A NEW generation of women has set out to prove they can rock out with as much impact as any man. Commercially, the most popular women have been Pat Benatar, Heart's Nancy Wilson and the Pretenders' Chrissie Hynde. Musically, the most successful have been Hynde, Robin Lane and ycarolyne Mas.
For obvious sociological reasons, few women have ventured into this territory of sexually have found the realms of art-rock, country-rock and folk-rock more comfortable. For those women who are now entering the terrain of grinding guitars and exposed tonsils, the challenge is to develop a persona that is erotic, assertive, confessional and credible all at the same time.
On her third and latest album, Pat Benatar is still trying to pass off her persona of the teasing, posing vamp as the new woman. It still doesn't work. Carolyne Mas' new album further refines her Bruce Springsteen imitation. She's gotten as far as Southside Johnny has; she has the excitement but not the content. The best news on the female rock front is Holly Stanton's debut album. It approaches Robin Lane's work, which is the best of the genre.
When Pat Benatar -- a former Richomnd lounger singer -- embraced hard rock, she embraced the schlocky heavy metal end of the spectrum and all the adolescent male fantasies that go along with it. Rather than transforming those fantasies into her own, she fed them with pinup photo poses, submissive lyrics and teasing vocals. Benatar wears leotards so tight you can see the outlines of her thigh freckles. Her biggest hit was the epitome of masochism: "Hit Me With Your Best Shot."
All these factors mar her new album, "Precious Time" (Chrysalis, CHR 1346). From Ria Lewerke-Shapiro's cheesy cover to boyfriend and lead guitarist Neil Geraldo's macho lyrics, Benatar is cornered into sexist fantasies. Her current single, "Fire and Ice," describes how helplessly she burns and freezes at her man's hot breath and cold shoulder. If there is a rock equivalent to television's jiggle shows, it's Benatar's coyly flirtatious singing.

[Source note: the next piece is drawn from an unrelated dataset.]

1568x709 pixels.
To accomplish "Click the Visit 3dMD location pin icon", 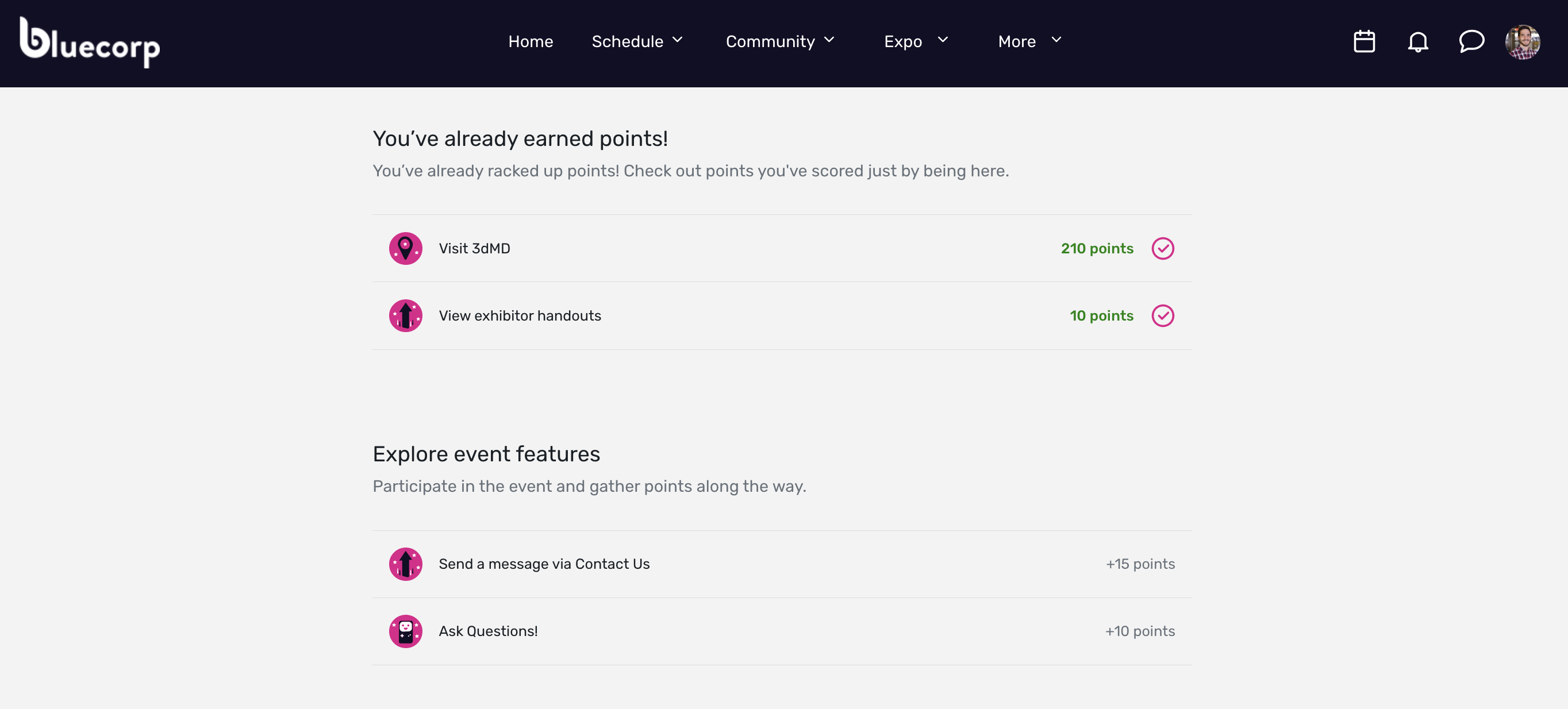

Benatar -- who will be at the Merriweather Mpost Pavilion the next two Mondays -- has an excellent natural voice, but seems to have no idea of what to do with it. She seems to sing in only two gears: a half-spoken rasp and a full-throttle wail. She is apparently incapable of any emotional unance in between.
This is fine for the fluff written by her and her band; it contains no subtlety to test her. When she attempts an old rock classic -- the Beatles' "Helter yskelter" on this album -- her severe limitations are exposed. She gives the Beatles' joyous romp one of the most humorless, tempo-dragging readings imaginable.
Carolyne Mas' "Modern Dreams" (Mercury, SRM-1-4022) is her third and most successful album yet. When this 25-year-old Long eslander embraced hard rock, she embraced the classical tradition of The Who and Springsteen. The back cover photo of her new album contains references to John Lennon, Bob Marley, the Clash, Pete Townshend and Graham Parker.These are ambitious models, but Mas adopts the legacy of their music as her own, even if she comes up a bit short on the lyric side.
In sharp contrast to Benatar's flirting, teasing approach, Mas' music is filled with honest, healthy lust. "If I feel so strong," she asks, "is it wrong. It's important to me too." She proves just how important it is by leading her band through joyous, melodic dance tunes that rework Phil Spector much as Springsteen's records do. Mas wrote eight of the 10 tunes herself, and she shows a sure sense of how to use melody to put across a romantic monologue. Many of her lines -- such as "Hear your motor runin' steady; look upstairs, 'm almost ready" -- are double entendres that would do the Stones proud.
"Modern Dreams" is a celebration of sex and romance from an assertive woman's perspective, but it could have been much more. Mas' love songs give no hint of the problems that currently haunt male-female relationships or the social context that breeds those problems. Her lyrics are simple catch phrases about love and avoid more complex issues.
On "Temptation" (War Bride, 9004), Holly Stanton tackles conflict between the sexes head on. Though not as sophisticated a lyricist as Chrissie Hynde, Stanton throws out a similarly taunting challenge to men. "What did you expect," Stanton asks her lover, "from someone who's just like you?" Unlike Hynde, Stanton never seeks refuge in cool detachment; she keeps coming with a relentless determination to force problems to a head. She refuses to be dependent or independent; she wants love, but only on an open and equal basis.
Like Benatar, Stanton has a clean, piercing voice that is especially sharp in the upper octaves. Unlike Benatar, Stanton gives each phrase a confessional underpinning. She gives her voice a slight quiver on key syllables without ever slowing her persistent pace. When this 21-year-old San Franciscan sings classics -- the Beau Brummels' "Just a Little" or Los Bravos' "Black Is Black" -- she takes hold of them firmly and gives them the same fierce female persona that lights up her own compositions.